= Exercises =
a) Decide whether each statement agrees with the forum thread below: (i) the poster has been married for two and a half years; (ii) the poster's wife wants a large dog; (iii) HappyHer advises using I statements. For each one, answer yes or no and quote the words from the forum thread that settle it.
b) In the forum thread below, what share of the time does the poster say his wife gets what she wants?
c) Carry on the forum thread below, about a husband resenting his wife, from its last sentence.

= Given passage =

---*---

# Husband Resenting Wife



## Bulldog1981 (Feb 19, 2010)

Hello Everyone! I am need of some serious communication help. To give you a little background, I am a 28 yr old male. I have been married for 2 1/2 yrs, we dated along time prior to getting married. My issues for resentment grow out of the following.

1. All of my life I have been a huge dog lover. I have had dogs all of my life. When I invisioned getting married, one thing I really looked forward to was getting a dog, my dog. With that in mind, I read books, went to shows, got all excited about eventually "growing" up. During the time we dated, my wife knew how I felt about getting a dog. She was very supportive and on board with it. She would buy me dog books, go with me to dog shows etc. Well once we got married, her mind completely changed. She wants a dog, a small dog, but whenever she is ready. NO matter how hard I try she shoots me down. The breed I want, and have had my eyes set on would be taken care of by me. She knew where I stood all along. She didn't care prior to getting married.

2. My wife is a only child. ITs always been about her. She is the sweetest, most caring women I know, but when decisions are to be made it always has to be her way. If she doesn't want something, no matter how much I would rather have it, it has to be her way. I try and make her happy as much as I can, as a result she gets what she wants 90% of the time.


3. I don't care what she wants, or does with her time. If she wants something and feels its worth it, then I have no problem letting her do it. As long as it makes her happy. However, the treatment isn't returned. Whether its her giving me slack for going hunting, me wanting a friend to come over but she doesnt want them to because the house isn't clean. All these little things add up. She always has reasons for why she feels a certain way, but at some point isn't my happiness important to her? Yeah, you may not want that dog now, but what would be the big problem if its in the backyard, taken care of my be (I take great care of my dogs), or whats the big deal if my friend comes over, he doesn't care one way or another if theres dishes in the sink, whats the big deal if I go hunting? Your not going, you wont see any pictures or hear any stories? Whats the big deal if the elliptical machine is one foot bigger then what you want, whoopty freakin do.

All these things may seem stupid to you, but when stuff starts to add up, it starts to eat at me. I am starting to resent my wife as a result

All of this is complicated by the fact that she isn't evil or hateful when she does these things. She does it in a sweet manner that makes it hard for me to defend. She is a very sensative women as wel, which doesn't help, because it kills me to see her upset. Am I being unreasonable? Any help communicating would be greatl Thanks so much.


----------



## AlexNY (Dec 10, 2009)

The two of you are very creative in finding irrelevant nothings to disagree about.

What is the real problem? Are you failing all the fitness tests that your wife sends your way?

You may need to "man up".


----------



## HappyHer (Nov 12, 2009)

It certainly does sound as if you need to communicate with her. Let her know of your feelings of resentment, in a non-blaming way. Use I statements and have suggestions in regard to how to compromise. Then, choose a time that is calm when you can sit down and talk with her. You may be afraid to hurt her feelings, but it's not fair to hide resentments that may continue to build and end up damaging your relationship more than what it is right now.

---*---

= Source data =
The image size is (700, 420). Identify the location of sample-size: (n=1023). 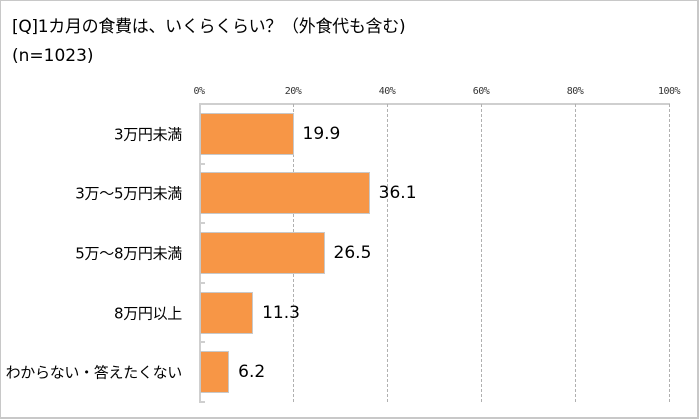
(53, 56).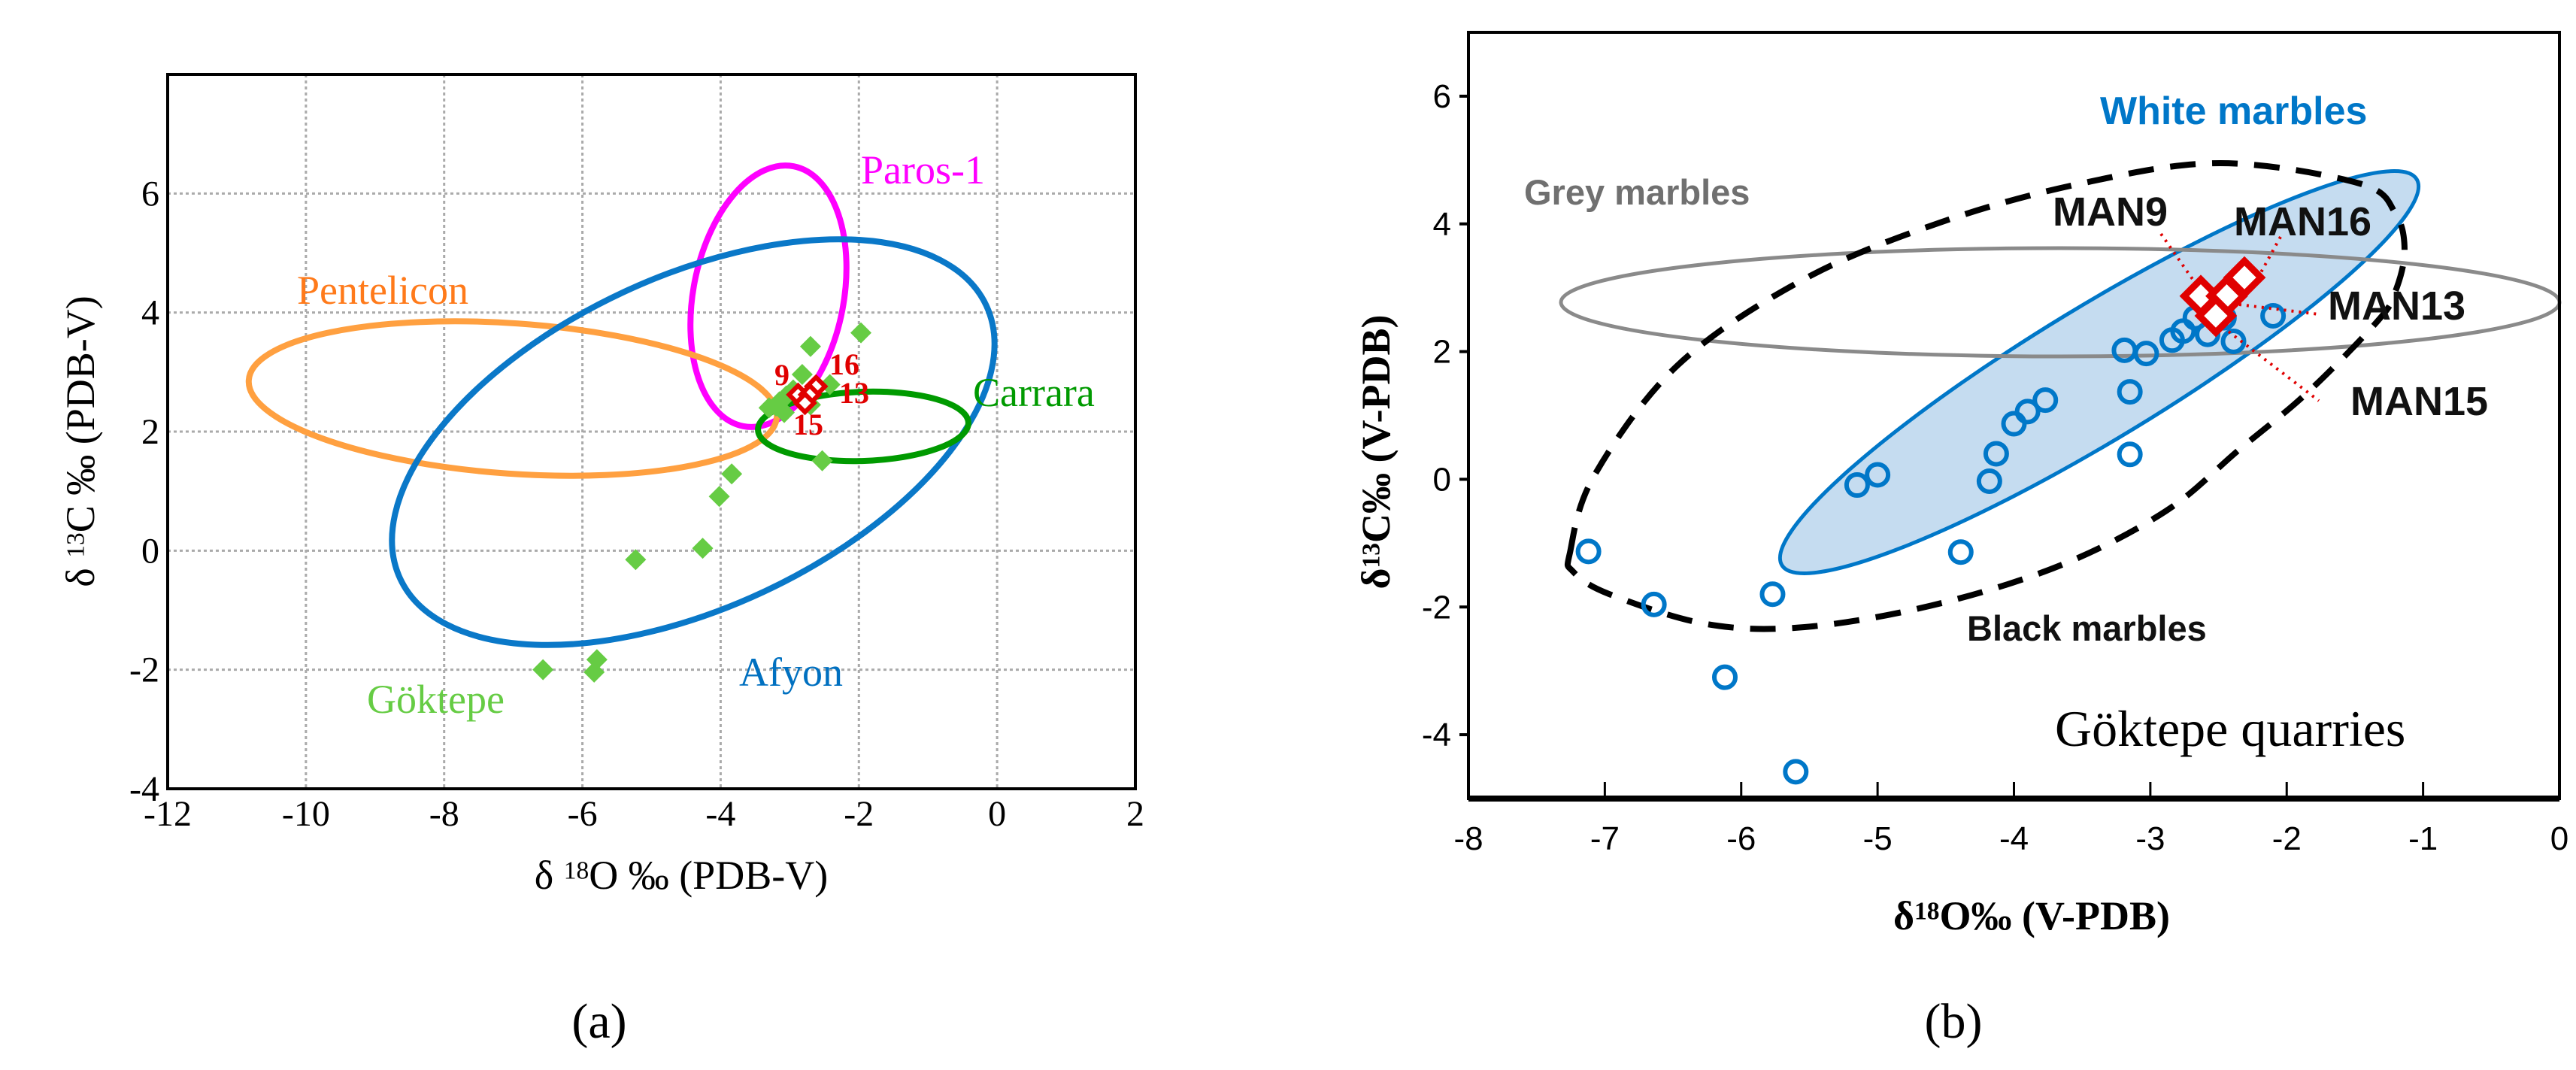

---*---

= Answers given =
a)
(i) Yes: "I have been married for 2 1/2 yrs"
(ii) No: "She wants a dog, a small dog, but whenever she is ready."
(iii) Yes: "Use I statements and have suggestions in regard to how to compromise."

b) 90% of the time.

c)
----------



## Freak On a Leash (Feb 19, 2010)

I see this so often. You do know where the term "P.W" comes from? 

You need to take lessons from your wife and start making some demands of your own. I wouldn't put up with this crap from my husband and I KNOW he'd never put up with it from me. 

Tell her how you feel and be prepared to make some compromises, but don't let her walk all over you like she has. It'll only get worse once you have kids.


----------



## Bulldog1981 (Feb 19, 2010)

Thanks for the replies. I work in law enforcement, and have no problem laying down the law, its just when she starts getting all emotional, I back off. It would be a lot easier for me if she was combative (verbally) when she does all of the things I talk about.


----------



## turnera (Jan 22, 2010)

There's a great book you should read. It's called Hold Onto Your N.U.T.S. and you can get it at Help for Men, Mentor for Men, Men's Groups, Relationship Advice, Life Coach. It teaches you how to get what YOU want out of your marriage while still ensuring that your wife gets what she wants, too.


----------



## Freak On a Leash (Feb 19, 2010)

Well heck, people get emotional. Sounds like she has that figured out and knows how to keep you in line. Just throw a fit and he'll back down. Works well, eh?  

So let her pitch a fit. Walk out of the room if you have to if she starts going crazy on you. Trust me, it works really well and tends to deflate the situation. 

First of all, I'd start with the dog. She said she was OK with you getting the dog before and now she's changed her mind. I'd tell her that isn't fair and you are going to go ahead with what you both agreed on and get the dog. Not getting the dog is making you quite resentful and angry and that's not going to do your relationship any good either. Doesn't she care how you feel? Why should you be the only who cares?


----------



## turnera (Jan 22, 2010)

I agree. She agreed to a dog. Get one. Tell her ahead of time, but get what YOU want.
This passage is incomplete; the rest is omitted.